O grande contingente de ganeses em um curto espaço de tempo também chama a atenção da PF. Existe a suspeita sobre a atuação de "coiotes", uma rede ilegal que cobra para auxiliar os estrangeiros. Pela apuração da própria polícia, muitos dos imigrantes que chegam já estavam em outras partes do Brasil como São Paulo, Goiás e Santa Catarina.


“Pelo que acompanhamos, entre os haitianos e senegaleses, há pessoas que estão há mais tempo no país e auxiliam os que estão chegando. Mas estamos investigando a situação e como está ocorrendo”, afirma o delegado Noecir.


Grupo de ganeses preenche formulários na Câmara de Vereadores de Caxias do Sul para encaminhar solicitação de refúgio junto à Polícia Federal (Foto: Rafael Lopes/Câmara de Vereadores Caxias do Sul )Grupo de ganeses preenche formulários na Câmara de Vereadores de Caxias 
Comunidade ajuda estrangeiros com doações

 
Para descentralizar o atendimento de assistência social aos estrangeiros, a Comissão de Direitos Humanos (CDH) da Câmara de Vereadores de Caxias do Sul passou a auxiliar no preenchimento dos requerimentos a serem encaminhados à polícia. 



Os atendimentos começam por volta das 9h e seguem por todo o dia até as 19h.


O desembarque de muitos imigrantes que vieram apenas com a roupa do corpo também mobilizou uma rede de assistência, sustentada quase integralmente pela comunidade de Caxias.

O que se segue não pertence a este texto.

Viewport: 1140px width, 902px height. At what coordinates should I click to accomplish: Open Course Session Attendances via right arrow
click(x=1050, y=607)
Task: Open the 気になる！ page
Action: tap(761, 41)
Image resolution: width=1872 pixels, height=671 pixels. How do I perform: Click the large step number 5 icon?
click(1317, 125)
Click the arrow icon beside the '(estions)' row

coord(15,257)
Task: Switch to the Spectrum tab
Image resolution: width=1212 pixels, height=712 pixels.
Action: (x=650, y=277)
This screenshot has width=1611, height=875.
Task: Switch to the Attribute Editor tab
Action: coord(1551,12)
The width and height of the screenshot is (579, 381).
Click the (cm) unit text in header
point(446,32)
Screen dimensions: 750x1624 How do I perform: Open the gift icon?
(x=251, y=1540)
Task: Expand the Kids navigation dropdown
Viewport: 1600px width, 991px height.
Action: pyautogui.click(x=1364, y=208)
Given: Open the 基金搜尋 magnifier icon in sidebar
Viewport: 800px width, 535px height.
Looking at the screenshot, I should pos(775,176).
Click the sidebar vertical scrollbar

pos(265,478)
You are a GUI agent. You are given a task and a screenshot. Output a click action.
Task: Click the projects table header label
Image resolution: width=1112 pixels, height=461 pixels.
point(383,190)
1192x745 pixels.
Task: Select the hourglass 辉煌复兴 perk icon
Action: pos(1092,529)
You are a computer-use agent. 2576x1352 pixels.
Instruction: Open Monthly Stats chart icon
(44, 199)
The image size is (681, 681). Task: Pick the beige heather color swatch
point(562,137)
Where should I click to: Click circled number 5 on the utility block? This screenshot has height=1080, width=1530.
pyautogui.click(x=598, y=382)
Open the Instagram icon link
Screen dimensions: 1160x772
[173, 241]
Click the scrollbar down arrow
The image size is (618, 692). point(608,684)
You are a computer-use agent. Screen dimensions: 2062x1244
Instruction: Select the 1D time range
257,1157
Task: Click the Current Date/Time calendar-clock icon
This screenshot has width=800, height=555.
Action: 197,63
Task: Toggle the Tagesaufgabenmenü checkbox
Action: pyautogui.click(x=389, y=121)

Os estrangeiros que chegam desde a última semana e que ficam em Caxias estão sendo alojados em uma quadra de esportes do Seminário Nossa Senhora Aparecida. Colchões e cobertores foram todos conseguidos por doações feitas através da Igreja Católica.


A alimentação dos estrangeiros está sendo mantida por doações de alimentos não perecíveis da prefeitura municipal e da própria comunidade caxiense. Voluntários da Comissão dos Direitos Humanos também estão ajudado com traduções, para auxiliar na comunicação dos ganeses que só falam inglês, a língua oficial do país africano.


Mas nem todos pensam em ficar em Caxias do Sul. Muitos deles só passaram pela cidade para encaminhar a documentação e seguiram para outros municípios, onde já tinham promessas de emprego. Em contato com a PF de Criciúma, em Santa Catarina, o delegado Noecir conta que a cidade catarinense encaminhou 300 pedidos de refúgio para ganeses no último mês.


O Ministério da Justiça acompanha a invasão de ganeses a Caxias do Sul. Em nota emitida na quinta-feira (10), a pasta afirmou que enviará uma missão especial de elegibilidade à cidade para entrevistar os estrangeiros que solicitaram refúgio e encaminhar relatórios que possibilitem aos conselheiros do Conare tomar decisões sobre cada caso.